Luke Timmerman10/28/10Follow @ldtimmerman
The University of Washington is in the final stages of putting together a $20 million investment fund, backed by wealthy individuals and foundations, that will rely heavily on business students to spin more startups out of university labs, Xconomy has learned.
The new source of capital, called the Husky Bridge Investment Fund, has received commitments of more than $13 million toward what is expected to become a $20 million fund, according to Linden Rhoads, the UW’s vice provost of the Center for Commercialization. The fund should be complete by early 2011 at the latest. Rhoads disclosed the new development at the end of a talk yesterday at the UW’s Computer Science & Engineering industrial affiliates meeting.
“We want to cut that first check and start the outside investment momentum,” Rhoads said. “If we are successful, the University of Washington will have the premier student-managed university-affiliated venture fund in the country.”
The UW conducts more than $1 billion worth of research each year, paid for mostly by the federal government, charitable foundations, and corporations. Despite all that creative work, the UW has long lagged behind such places as MIT and Stanford University at turning promising research breakthroughs into startup companies. More recently, the University of Utah, which conducts about one-fourth as much research as the UW, built a system that is now creating more than 20 companies a year. That’s about “10 times as many companies as we are,” Rhoads said.
It’s not an easy statistic for Rhoads to stomach, given that she’s an experienced Seattle high tech entrepreneur herself, and was hired in the summer of 2008 to shake up the university’s tech transfer operation. So the Husky Bridge Innovation Fund is a key part of her strategy to inject some entrepreneurial life into a campus that’s traditionally been more focused on the basics of research and teaching.
Rhoads only touched on this startup fund in passing during her talk, so I followed up with her directly afterwards to find out more details. The Husky fund is built on a partnership between the UW Center for Commercialization, which she leads, and the UW Foster School of Business’ Center for Innovation and Entrepreneurship, run by Connie Bourassa-Shaw.
Rhoads didn’t have much to say about the mechanics of how the Husky fund is supposed to work, although it is influenced in part by the “Utah model,” which involves students, Rhoads says. There will be a board of overseers who make investment decisions, but much of the early stage due diligence on prospective investments will be done by students. Business students will also be involved in doing some fundamental business tasks, such as helping researchers apply for federal Small Business Innovation Research (SBIR) grants, which can help researchers refine prototypes and generate proof-of-concept data that angel and venture investors want to see before they will write checks, she said.
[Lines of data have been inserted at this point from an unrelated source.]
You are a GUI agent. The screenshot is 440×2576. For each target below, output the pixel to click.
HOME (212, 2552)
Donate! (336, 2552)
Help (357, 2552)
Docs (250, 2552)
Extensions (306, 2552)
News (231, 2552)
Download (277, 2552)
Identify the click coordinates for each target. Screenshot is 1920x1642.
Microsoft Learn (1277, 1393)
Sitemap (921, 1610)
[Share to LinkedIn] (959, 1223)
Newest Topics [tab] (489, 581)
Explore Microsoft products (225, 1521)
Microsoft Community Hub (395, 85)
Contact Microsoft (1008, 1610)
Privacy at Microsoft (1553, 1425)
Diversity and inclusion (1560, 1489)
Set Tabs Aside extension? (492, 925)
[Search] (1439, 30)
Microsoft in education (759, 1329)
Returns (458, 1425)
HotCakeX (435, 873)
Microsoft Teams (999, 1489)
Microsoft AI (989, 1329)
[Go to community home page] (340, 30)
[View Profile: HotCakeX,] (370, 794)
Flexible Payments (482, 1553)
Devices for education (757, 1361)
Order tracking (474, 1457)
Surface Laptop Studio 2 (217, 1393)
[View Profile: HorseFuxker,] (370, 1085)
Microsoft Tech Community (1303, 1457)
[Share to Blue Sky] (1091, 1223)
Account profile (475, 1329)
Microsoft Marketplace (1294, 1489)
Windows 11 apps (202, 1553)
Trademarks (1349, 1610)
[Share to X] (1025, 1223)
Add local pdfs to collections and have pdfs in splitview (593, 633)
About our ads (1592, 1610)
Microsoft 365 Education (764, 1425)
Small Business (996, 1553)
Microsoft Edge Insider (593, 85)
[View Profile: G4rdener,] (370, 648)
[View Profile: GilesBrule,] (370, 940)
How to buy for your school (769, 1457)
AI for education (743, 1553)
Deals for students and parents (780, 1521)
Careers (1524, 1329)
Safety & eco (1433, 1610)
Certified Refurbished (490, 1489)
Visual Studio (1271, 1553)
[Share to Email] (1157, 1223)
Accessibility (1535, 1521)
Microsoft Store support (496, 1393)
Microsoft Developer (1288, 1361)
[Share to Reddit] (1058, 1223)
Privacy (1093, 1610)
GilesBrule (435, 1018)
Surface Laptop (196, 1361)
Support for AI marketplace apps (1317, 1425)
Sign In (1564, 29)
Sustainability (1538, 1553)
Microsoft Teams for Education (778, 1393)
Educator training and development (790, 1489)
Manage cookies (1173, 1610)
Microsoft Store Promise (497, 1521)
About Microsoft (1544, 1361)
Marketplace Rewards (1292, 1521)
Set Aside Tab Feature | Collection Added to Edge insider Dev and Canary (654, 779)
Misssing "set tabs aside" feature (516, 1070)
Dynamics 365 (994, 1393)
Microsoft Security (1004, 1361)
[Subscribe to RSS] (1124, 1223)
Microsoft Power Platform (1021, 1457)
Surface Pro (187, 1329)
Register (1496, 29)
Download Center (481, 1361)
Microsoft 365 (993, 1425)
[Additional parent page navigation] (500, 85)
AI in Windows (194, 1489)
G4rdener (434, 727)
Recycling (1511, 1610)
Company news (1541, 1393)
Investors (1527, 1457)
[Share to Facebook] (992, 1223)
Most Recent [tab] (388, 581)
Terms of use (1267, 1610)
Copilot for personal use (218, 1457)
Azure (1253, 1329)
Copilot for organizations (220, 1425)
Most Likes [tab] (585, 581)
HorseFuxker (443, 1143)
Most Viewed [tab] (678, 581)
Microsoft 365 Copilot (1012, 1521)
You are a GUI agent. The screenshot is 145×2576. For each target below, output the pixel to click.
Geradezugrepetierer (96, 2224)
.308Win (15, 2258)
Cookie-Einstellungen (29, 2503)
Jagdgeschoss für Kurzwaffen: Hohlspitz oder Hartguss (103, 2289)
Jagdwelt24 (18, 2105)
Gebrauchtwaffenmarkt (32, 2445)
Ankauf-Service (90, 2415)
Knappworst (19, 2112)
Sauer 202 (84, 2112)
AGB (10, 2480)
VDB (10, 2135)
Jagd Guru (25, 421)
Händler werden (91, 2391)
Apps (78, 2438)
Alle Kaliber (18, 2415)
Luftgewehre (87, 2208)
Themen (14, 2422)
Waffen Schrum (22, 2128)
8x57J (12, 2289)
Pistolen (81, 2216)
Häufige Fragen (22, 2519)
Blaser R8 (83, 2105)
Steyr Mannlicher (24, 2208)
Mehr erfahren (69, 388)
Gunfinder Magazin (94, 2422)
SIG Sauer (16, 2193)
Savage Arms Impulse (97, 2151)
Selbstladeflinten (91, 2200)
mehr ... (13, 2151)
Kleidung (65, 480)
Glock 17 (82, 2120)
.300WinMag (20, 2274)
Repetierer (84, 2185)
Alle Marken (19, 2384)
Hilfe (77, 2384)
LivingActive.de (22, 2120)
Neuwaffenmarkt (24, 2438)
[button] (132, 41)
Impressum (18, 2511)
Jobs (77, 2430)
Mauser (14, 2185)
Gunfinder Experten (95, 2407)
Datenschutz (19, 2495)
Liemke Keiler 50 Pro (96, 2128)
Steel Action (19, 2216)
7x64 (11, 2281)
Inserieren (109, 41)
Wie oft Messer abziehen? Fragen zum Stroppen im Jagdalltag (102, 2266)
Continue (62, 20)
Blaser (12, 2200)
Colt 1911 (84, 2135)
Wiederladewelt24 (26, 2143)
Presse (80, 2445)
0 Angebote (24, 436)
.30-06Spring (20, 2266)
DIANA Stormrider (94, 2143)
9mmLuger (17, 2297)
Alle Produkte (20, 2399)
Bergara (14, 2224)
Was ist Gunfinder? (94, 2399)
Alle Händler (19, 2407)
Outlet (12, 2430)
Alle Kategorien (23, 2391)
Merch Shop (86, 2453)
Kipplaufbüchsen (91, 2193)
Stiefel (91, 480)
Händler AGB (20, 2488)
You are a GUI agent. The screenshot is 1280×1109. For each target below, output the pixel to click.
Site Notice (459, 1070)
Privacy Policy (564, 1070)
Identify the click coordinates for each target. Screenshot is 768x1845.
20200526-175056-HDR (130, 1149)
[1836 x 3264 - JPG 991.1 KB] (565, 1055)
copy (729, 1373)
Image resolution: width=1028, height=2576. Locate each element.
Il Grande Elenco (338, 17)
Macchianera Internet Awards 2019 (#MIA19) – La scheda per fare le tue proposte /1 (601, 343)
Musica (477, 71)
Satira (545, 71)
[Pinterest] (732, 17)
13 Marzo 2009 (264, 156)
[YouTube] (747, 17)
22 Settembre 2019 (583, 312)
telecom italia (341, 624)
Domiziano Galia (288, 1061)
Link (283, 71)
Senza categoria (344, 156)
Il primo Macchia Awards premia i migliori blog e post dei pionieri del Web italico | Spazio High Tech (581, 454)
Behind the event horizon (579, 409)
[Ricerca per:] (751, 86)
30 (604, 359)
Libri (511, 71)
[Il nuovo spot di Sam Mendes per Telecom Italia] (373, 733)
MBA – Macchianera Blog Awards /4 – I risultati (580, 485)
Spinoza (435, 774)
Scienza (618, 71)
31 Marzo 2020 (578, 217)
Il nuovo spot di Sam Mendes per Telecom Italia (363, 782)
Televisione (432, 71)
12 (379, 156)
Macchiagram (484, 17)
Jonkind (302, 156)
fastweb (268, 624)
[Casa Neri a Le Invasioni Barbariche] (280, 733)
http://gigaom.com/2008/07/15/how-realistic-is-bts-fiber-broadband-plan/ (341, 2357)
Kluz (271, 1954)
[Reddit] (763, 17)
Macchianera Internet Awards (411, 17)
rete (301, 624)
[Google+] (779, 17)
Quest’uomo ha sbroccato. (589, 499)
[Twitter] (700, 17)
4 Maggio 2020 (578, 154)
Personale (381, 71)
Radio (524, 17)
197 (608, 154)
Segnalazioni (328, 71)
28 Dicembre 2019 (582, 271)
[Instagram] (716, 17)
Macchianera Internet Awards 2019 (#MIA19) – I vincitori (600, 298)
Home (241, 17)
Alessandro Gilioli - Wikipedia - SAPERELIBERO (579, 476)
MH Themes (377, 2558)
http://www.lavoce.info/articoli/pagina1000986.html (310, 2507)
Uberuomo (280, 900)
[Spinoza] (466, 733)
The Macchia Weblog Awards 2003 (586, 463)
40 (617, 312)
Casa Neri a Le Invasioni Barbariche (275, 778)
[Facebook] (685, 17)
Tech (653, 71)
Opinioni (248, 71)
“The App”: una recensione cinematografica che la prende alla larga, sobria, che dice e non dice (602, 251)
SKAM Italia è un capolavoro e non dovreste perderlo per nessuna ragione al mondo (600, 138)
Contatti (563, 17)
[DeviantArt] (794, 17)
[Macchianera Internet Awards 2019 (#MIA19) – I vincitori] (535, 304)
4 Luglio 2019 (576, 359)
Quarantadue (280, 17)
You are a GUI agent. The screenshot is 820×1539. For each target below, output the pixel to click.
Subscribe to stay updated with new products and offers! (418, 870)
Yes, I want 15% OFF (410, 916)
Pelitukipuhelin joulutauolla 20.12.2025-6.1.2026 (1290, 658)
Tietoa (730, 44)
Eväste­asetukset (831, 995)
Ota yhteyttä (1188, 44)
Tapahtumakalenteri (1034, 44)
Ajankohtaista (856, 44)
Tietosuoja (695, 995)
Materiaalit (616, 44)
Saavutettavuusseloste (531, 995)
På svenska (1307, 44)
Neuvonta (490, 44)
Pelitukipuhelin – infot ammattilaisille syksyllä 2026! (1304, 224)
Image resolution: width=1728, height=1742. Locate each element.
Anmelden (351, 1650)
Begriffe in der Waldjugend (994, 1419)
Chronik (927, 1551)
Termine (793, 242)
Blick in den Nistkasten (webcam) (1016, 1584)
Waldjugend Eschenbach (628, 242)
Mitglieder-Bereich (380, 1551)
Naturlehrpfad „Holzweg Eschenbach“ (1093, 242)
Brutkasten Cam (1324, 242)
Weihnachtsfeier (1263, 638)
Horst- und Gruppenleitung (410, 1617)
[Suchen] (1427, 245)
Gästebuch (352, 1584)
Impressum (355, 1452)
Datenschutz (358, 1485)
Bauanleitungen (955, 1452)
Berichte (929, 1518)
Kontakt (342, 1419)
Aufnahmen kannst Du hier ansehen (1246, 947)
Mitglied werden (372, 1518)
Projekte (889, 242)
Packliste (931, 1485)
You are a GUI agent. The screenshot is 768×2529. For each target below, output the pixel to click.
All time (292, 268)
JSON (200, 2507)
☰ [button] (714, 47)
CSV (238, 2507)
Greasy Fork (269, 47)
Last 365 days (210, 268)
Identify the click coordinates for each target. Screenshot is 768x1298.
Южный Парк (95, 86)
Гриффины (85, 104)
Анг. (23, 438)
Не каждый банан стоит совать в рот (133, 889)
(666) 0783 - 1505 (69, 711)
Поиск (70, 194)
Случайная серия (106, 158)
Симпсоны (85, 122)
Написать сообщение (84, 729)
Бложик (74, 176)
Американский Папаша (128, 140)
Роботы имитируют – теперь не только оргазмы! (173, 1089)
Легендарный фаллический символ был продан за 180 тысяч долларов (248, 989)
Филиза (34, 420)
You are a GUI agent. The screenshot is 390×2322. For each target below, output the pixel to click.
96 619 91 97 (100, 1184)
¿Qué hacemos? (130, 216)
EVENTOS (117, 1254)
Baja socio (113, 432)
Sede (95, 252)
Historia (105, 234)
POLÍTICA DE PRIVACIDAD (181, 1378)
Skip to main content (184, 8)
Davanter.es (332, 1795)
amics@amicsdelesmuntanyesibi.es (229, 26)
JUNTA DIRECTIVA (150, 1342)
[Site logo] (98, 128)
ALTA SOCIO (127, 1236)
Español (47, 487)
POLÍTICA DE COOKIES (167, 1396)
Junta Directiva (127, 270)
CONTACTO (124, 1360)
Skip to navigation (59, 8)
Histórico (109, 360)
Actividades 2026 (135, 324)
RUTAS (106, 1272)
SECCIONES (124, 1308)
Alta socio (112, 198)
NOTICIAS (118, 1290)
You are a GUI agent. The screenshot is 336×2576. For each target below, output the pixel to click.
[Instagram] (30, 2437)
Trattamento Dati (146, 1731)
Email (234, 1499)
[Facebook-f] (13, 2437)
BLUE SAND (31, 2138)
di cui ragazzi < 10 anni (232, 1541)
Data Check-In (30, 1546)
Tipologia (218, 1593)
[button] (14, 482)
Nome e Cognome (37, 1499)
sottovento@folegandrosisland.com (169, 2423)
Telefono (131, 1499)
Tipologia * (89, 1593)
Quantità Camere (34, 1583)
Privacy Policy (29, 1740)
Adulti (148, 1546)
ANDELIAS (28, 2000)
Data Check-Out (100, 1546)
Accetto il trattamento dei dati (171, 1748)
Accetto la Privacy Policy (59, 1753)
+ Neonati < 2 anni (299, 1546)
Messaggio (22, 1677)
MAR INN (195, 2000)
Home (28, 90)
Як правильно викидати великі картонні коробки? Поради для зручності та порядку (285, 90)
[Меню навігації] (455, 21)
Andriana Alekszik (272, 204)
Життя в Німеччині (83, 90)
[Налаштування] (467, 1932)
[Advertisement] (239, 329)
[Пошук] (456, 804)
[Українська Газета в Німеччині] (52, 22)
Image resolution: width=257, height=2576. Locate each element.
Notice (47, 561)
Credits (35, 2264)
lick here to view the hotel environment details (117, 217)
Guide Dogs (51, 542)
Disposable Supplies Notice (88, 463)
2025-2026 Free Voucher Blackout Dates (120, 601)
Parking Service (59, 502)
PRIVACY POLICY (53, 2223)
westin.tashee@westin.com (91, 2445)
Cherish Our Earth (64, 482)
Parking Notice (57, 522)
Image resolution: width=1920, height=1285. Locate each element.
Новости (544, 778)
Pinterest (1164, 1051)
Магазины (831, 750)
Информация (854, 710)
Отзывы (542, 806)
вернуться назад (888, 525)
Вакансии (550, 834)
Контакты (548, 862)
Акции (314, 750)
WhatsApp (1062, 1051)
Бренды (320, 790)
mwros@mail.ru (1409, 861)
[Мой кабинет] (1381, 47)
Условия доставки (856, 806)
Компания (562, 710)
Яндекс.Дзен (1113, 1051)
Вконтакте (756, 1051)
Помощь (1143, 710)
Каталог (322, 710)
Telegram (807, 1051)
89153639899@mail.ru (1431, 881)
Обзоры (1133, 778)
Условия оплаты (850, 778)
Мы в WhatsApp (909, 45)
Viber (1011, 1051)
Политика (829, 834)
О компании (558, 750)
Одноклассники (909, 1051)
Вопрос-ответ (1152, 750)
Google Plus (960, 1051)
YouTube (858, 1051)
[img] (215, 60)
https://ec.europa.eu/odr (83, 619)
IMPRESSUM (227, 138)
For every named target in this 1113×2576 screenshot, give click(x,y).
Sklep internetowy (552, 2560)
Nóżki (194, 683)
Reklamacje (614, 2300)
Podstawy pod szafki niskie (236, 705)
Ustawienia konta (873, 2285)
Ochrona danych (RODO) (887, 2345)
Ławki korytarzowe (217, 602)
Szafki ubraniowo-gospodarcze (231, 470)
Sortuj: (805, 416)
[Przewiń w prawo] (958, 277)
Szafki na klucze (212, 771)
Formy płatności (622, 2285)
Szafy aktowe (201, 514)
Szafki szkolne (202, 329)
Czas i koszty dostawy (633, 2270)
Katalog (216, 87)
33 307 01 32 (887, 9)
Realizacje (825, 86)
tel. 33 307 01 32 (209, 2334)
By getting students involved, this fund will have an educational mission along with an economic development goal of spinning out more companies from UW research, Rhoads says.
She wasn’t yet ready to say precisely where the money is coming from, other than it is from private sources—venture capitalists, wealthy individuals, and foundations. There will be an advisory committee to the Husky fund composed of senior executives, venture capitalists, and entrepreneurs “with great track records,” Rhoads says.
The UW already has a fund that’s supposed to help startup ideas cross the infamous “funding gap,” where basic research grants tail off, yet angel and venture investors aren’t yet ready to tread. The UW has a Commercialization Gap Fund to serve a similar purpose, although those grants are worth just $50,000 for a year, plus another $50,000 worth of other services and resources. The Husky fund will seek to put more horsepower behind companies, by typically making investments of $250,000 to $500,000, Rhoads says.
I got the impression that many of the details are still being worked out, so things could change a bit by the time this program is up and running. But Rhoads was definitely confident enough to start talking publicly that it will happen.
“This is a turning point for the UW, in its decision to really start getting behind more of its entrepreneurial faculty,” Rhoads says.